За спиной негромко рассмеялся оставшийся телохранитель, и я улыбнулась уже открыто. Мы прекрасно понимали, почему наш охранник обогнал нас. Он должен был удостовериться, что впереди не ждет неприятной неожиданности или опасности. И пусть еще восемь его собратьев находились во дворце, но очередь быть бдительным выпала сегодня тем, кто сопровождал нас.
Мы еще не успели пройти и половины дороги, а «любопытный» гвардеец уже ехал обратно. Он остановил коня, спешился и, посмотрев на меня, доложил:
— Прибыла чета графов Гендрик с детьми.
— Амбер, — охнула я.
— О-о, — протянула матушка. — Быстрее же, Шанни, быстрее!
Поддернув подол юбки, она перешла на быстрый шаг, а после и вовсе побежала. Хмыкнув, я перевела взгляд на гвардейца и протянула руку. Он понял меня без слов и передал повод своей лошади.
— Какая же вы медлительная, ваша милость! — крикнула я, обогнав родительницу.
— Шанриз, это бесчестно! — возмущенно воскликнула баронесса Тенерис.
— Зато быстро, — обернувшись, рассмеялась я.
Матушка остановилась. Она поправила волосы и далее шла уже неспешно, как и подобает благородной даме. Натянув поводья, я остановила лошадь и спешилась. Родительница поравнялась со мной, и покровительственно произнесла:
— Я рада, что разум и воспитание превозоблодали в вас, дитя мое.
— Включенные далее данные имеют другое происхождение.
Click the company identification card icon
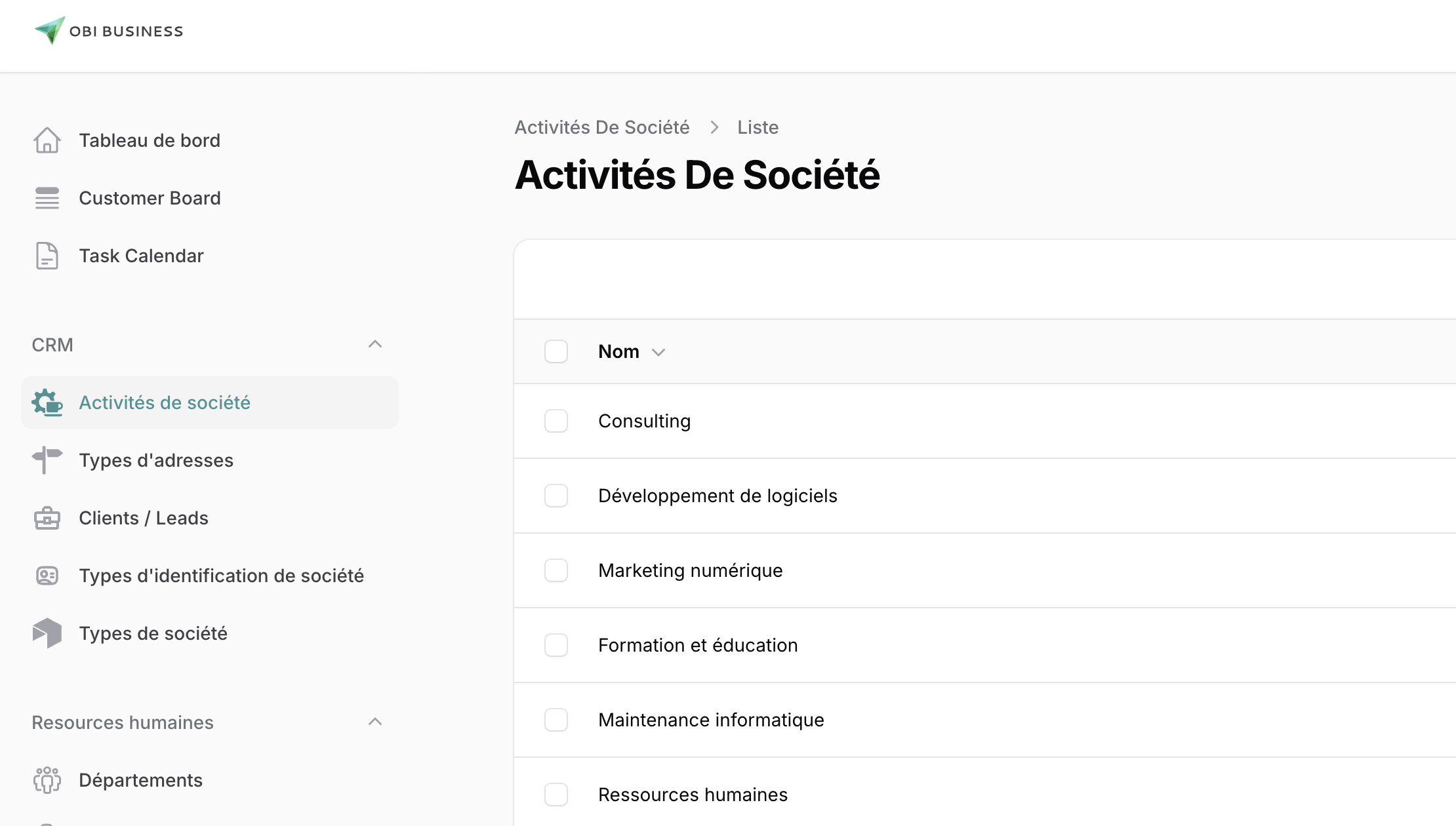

В конце концов, их сиятельствам от нас никуда не деться, а потому, поддавшись дурному порыву, мы обе повели себя, как взбалмошные особы. Однако мы вовремя одумались, и это не может не радовать. Верните лошадь ее владельцу, и мы продолжим путь вместе.
— Как скажете, матушка, — улыбнулась я и обернулась, чтобы исполнить повеление родительницы.
И первое, что я увидела, как один из гвардейцев указывает мне вперед рукой. Обернувшись, я только и открыла рот, глядя вслед сбегавшей баронессе.
— Это бесчестно! — крикнула я ее милости.
— На войне все средства хороши! — ответила матушка, не оборачиваясь, и помахала рукой.
Мне хотелось еще крикнуть, что лгать своей дочери дурно, однако махнула рукой и рассмеялась. Ни возвращаться в седло, ни бежать следом я не стала, дав родительнице первой обнять сестрицу и ее детей. Сама же я шла к дворцу степенно и с достоинство, в общем, как велели «возобладавшие разум и воспитание».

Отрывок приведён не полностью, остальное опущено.